下面这个简短的问答，是从MANDIANT公司的执行副总裁兼首席财务官Michael Malin和产品副总裁Dave Merkel最近的podcast采访中摘录下来的。Dave Merkel目前正致力于先进而持续的威胁和事件响应安全的研究。

　　企业可以采取哪些措施来主动防御先进而持续的威胁（APT）呢？在遭受APT攻击之后该怎么做呢？

　　Dave Merkel：这是一个棘手的问题。我先讲一下我确定没有效果的做法：如果你的信息安全计划完全是基于规则遵从的，而你试图从某些实体中对一些准则标出复选标记，那么你可能阻止不了此类攻击。如果你的安全计划在质量方面缺少能力很强的技术专家去管理基础设施和不断改善基础技术方案，如果你在预防和侦查方面正考虑投资，那么你永远不必担心响应措施，因为你是首要的攻击目标并且可能会面临很多问题。

　　我们发现，那些最成功地处理了此类攻击的公司了解他们从基础设施中实际获得的安全等级，因此事后仍然对各种正确的措施保持着警惕。有多少公司购买了IDS并让它运行，可从不看日志或考虑数据分析，难道他们不应该对系统产生的以及收集到的信息做任何理性思考吗？这是经常都会发生的事情。

　　我们发现，很多公司已经成为攻击者重点攻击对象。在国防工业方面，我们已经看到许多APT行为，这是可以理解的，看看这个组织现在是如何工作的：他们之间互相交流信息，他们积极参与讨论威胁，他们积极寻找新的情报来源，他们对自己的基础设施保持警觉，认识到只有做到这些才可以彻底阻止攻击。你要在管理上成功，这种心态是必备的，因为你无法完美的防御来自这些攻击组织的威胁，这和你面临其他风险时情况相似。这些公司正在做的是一件好事。

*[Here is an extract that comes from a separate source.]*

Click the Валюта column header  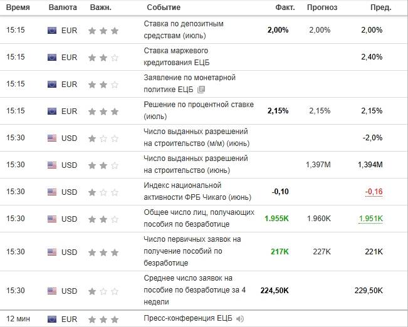[63, 8]
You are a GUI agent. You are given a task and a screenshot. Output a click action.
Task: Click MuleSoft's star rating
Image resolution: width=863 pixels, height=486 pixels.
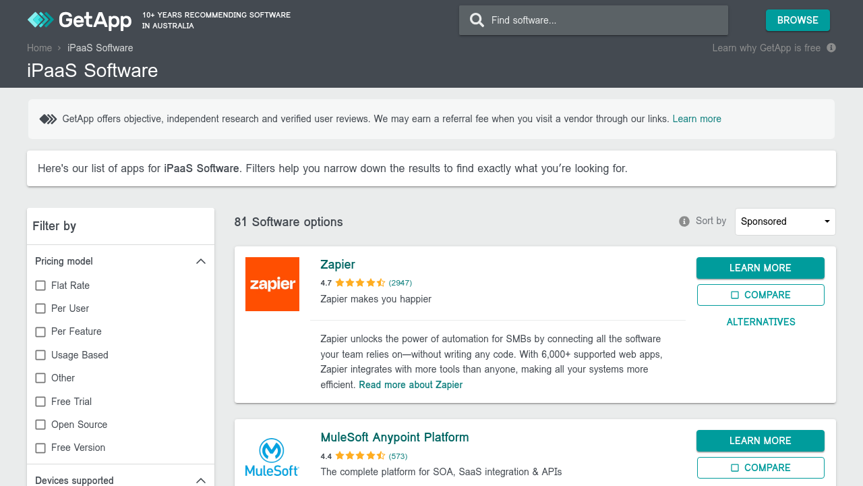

　　Mike Malin：我觉得我们正在做的一件事情就是处理事故响应，不管是否是应对APT。如果APT已经发生，我们推荐一些常规措施：不要惊慌，观察并采取行动，确定胜利。这意味着：通过这种监测措施，你真的想获得的是什么？是在企业的微观层面进行扫描，还是确实需要检查整个企业，并了解你试图去做的事情的真正情况？最后我想说的是，回到最基本的原则：你需要耗费很多精力才能具备一系列强有力的安全方案。我们现在看到的是，你最好具备安全响应能力，因为你很可能会受到攻击。